19 Numerical solutions of ODEs

In this session we are going to discuss some simple numerical strategies for finding the solution of a given first-order ordinary differential equation (ODE for short).

If you have not yet covered this topic in Calculus, please visit the link below where you are going to find information on first-order ODEs:

https://www.mathcentre.ac.uk/courses/mathematics/differential-equations/

19.1 Initial-Value Problems

An initial-value problem consists of an ODE together with an initial condition. The ODE is typically of the form:

$$ \frac{dy}{dx} = f(x, y)\,.\qquad\qquad\qquad \mbox{(1)} $$
In this equation $f(x, y)$ is a given function of two variables, while $y=y(x)$ is the unknown function that depends on $x$. Note that equation (1) can also be cast in the longer form


$$ y'(x) = f(x, y(x)) $$
where we are now using the dash-notation to indicate the derivative of $y$ with respect to $x$.

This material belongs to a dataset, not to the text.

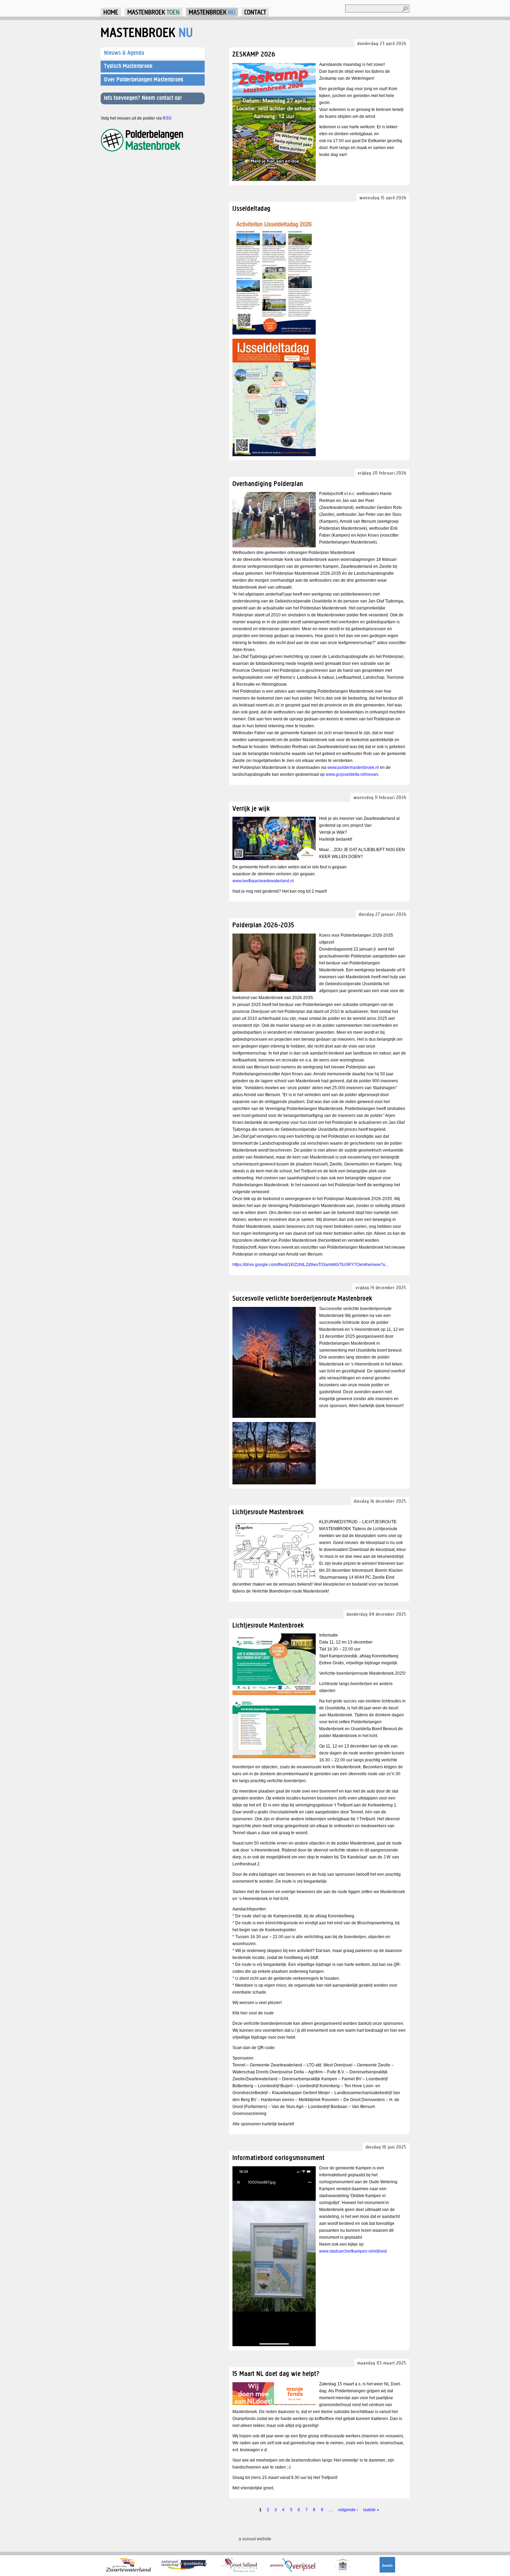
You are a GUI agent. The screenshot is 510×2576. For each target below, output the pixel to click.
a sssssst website (255, 2538)
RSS (167, 118)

Solving such a differential equation amounts to finding an expression for the unknown function. It is possible to solve such ODEs with pen and paper only in a limited number of cases; separable ODEs can be solved in closed form, while linear ODEs can be reduced to a separable one by using an appropriate integrating factor.

Examples:
1). $$ \frac{dy}{dx} = 1+y^2\quad\Longrightarrow\quad \frac{dy}{1+y^2}=dx\quad \mbox{(separable)} $$ 2). $$ \frac{dy}{dx} = x+y\quad\Longrightarrow\quad \frac{dy}{dx}-y = x\quad\mbox{(linear)} $$ 3). $$ \frac{dy}{dx} = x^2+y^3\quad \mbox{(no analytic solution)} $$
In these examples the right-hand side corresponds to the obvious functions:

  • Ex. 1: $f(x,y) = 1+y^2$.

  • Ex. 2: $f(x,y) = x+y$.

  • Ex. 3: $f(x,y) = x^2+y^3$.


The solution of a first-order ODE will always depend on one arbitrary constant. Hence, the equations mentioned above do not have just one solution, but an entire family of solutions.

EXAMPLE:

Take the equation in Ex. 2 above. It's a linear equation that is readily solved to give

$$ y(x) = -x - 1 + C e^x \qquad\mbox{(for some constant $C\in\mathbb{R}$)}\,.\qquad\qquad\qquad\mbox{(2)} $$

The constant $C$ is fixed by prescribing what the value of $y(x)$ must be at some point, $x_0$ (say). That is, we are usually interested in the solutions of an ODE that satisfy the additional condition

$$ y(x_0) = y_0\,,\qquad\qquad\qquad\mbox{(3)} $$

where $x_0$ and $y_0$ are given numbers. This additional constraint is known as an initial condition.
Typically, if an initial condition like (3) is specified, we are interested in finding the values of the function $y(x)$ for $x>x_0$.

EXAMPLE:

If in Ex.2 above we want the solution that satisfies $y(0)=1$, we can use (3) to obtain $C=2$, so the solution of our initial-value problem will then be

$$ y(x) = -x - 1+2e^x\,. $$ Note that this expression is a function of $x$ only.

In [2]:
"""
plot of the solution of the linear IVP from Ex.2 with the 
initial condition y(0) = 1 
"""
%matplotlib notebook
from matplotlib import pyplot as plt
import numpy as np

xmax = 7
x1 = np.linspace(0, xmax, 1000)
x2 = np.linspace(0, xmax, 6)
y1 = -x1 - 1 + 2*np.exp(x1)
y2 = -x2 - 1 + 2*np.exp(x2)
plt.plot(x1,y1,'--b', x2, y2, '-or')
#plt.plot(x2,y2,'or')
plt.xlabel('x')
plt.ylabel('y')
plt.show()

19.3 Numerical approximations for IVPs

Numerical approximations of differential equations are based on replacing the continuous independent variable $x$ with a set of discrete points. This is referred to as a mesh or grid.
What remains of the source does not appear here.